Pour ce projet, le financement, en 2021 a été établi à 47 600 euros. Il a été l’un des derniers projets subventionnés par la Région Hauts-de-France. « Nous avons obtenu une subvention de 30 % dans le cadre du plan Frateri [fonds régional d’amplification de la troisième révolution industrielle], précise Matthieu Bécuwe. Ces fonds sont réservés aux projets d’autoconsommation. »

Accélération de rentabilité

En 2021, lorsque le projet est monté, l’électricité valait 5 €/kWh et le tarif de rachat était établi à 9 €/kWh. « C’était plus rentable d’utiliser notre propre électricité plutôt que de la vendre, indique l’agriculteur responsable de ce projet. Sur cette base, il fallait six ans pour que l’installation soit rentabilisée. » Entre-temps, le coût de l’électricité a bondi en 2022 à 24 €/kWh et 28 pour 2023 avec un tarif de rachat de 11 €, accélérant la rentabilité de l’outil.

En parallèle, face à l’augmentation du prix de l’électricité, les trois frères ont installé des horloges sur les réfrigérateurs afin d’essayer d’adapter leur consommation à la production. « En été, on essaie de rafraîchir nos locaux la journée et l’inverse en hiver car c’est moins cher la nuit, expose l’agriculteur. Sauf pour les réfrigérateurs où il y a de la marchandise à forte valeur qui tournent en continu. » Cependant, les agriculteurs n’ont pas encore assez de recul sur les gains réalisés grâce à ce système.

Démarche éthique

Même si les trois agriculteurs sentaient bien que l’énergie allait coûter de plus en plus cher, comme ce fut le cas pour leurs voisins belges, ils ont décidé d’installer des panneaux photovoltaïques pour d’autres raisons. La démarche se veut éthique. « Nous consommons beaucoup d’énergie pour nos productions, l’utilisation d’énergie renouvelable nous semblait pertinente, confie Matthieu Bécuwe. D’autant que nous accueillons du public à la ferme, nous devions mettre notre pierre à l’édifice dans la réduction d’utilisation d’énergie fossile. »

En plus, l’idée de maîtriser ses charges énergétiques, d’investir dans un nouvel outil de production leur parlait. Ils ont d’ailleurs un nouveau projet en tête : construire un bâtiment de stockage de matériel et ainsi obtenir une surface de 500 m² de panneaux photovoltaïques. « Avec cette surface supplémentaire, nous espérons produire la moitié de notre consommation, envisage-t-il. Le reste serait revendu. »

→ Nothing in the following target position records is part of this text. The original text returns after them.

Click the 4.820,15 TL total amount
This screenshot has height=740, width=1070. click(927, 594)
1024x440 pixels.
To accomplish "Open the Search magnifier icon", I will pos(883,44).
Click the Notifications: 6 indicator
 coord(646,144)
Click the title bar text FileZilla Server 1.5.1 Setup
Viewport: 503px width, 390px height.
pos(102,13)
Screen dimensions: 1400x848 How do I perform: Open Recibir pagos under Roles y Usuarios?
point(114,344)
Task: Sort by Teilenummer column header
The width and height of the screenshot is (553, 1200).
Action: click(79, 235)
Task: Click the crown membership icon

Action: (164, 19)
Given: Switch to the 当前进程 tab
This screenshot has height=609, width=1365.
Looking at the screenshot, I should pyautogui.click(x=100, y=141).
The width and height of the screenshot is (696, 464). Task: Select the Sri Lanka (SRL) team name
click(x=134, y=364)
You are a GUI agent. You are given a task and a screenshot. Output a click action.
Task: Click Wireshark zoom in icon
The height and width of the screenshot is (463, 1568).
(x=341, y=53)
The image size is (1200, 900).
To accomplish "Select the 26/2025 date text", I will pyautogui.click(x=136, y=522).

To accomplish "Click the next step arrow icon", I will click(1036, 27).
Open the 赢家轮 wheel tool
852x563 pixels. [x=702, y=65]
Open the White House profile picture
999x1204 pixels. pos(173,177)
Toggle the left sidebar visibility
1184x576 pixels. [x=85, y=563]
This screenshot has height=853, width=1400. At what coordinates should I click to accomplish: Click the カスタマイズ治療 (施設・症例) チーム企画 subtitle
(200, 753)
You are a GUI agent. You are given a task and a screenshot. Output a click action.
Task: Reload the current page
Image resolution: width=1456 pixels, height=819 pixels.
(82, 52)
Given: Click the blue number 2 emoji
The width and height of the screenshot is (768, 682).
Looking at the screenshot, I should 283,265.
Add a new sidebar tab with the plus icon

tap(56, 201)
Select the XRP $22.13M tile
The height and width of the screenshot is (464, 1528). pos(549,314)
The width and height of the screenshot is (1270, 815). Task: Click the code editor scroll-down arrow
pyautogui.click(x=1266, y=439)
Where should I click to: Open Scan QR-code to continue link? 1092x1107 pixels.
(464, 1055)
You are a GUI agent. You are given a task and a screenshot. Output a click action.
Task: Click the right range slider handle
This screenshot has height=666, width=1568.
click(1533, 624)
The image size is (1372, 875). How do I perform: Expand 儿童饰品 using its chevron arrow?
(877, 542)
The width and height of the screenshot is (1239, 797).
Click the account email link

Pour le moment, les trois agriculteurs tentent de mettre à jour les prix déjà établis en 2021. Pour cela, ils doivent compter 100 000 euros de construction de bâtiment et presque autant pour l’installation des panneaux. « Avec ces surfaces supplémentaires, on serait capables de produire 150 KWa par an, contre 50 actuellement. Avec un coût de 28 €/kWh, ça sera vite financé. » Mais face à leur projet, les trois agriculteurs se sentent un peu seuls : pas de subventions a priori, peu d’appui technique et un constructeur débordé.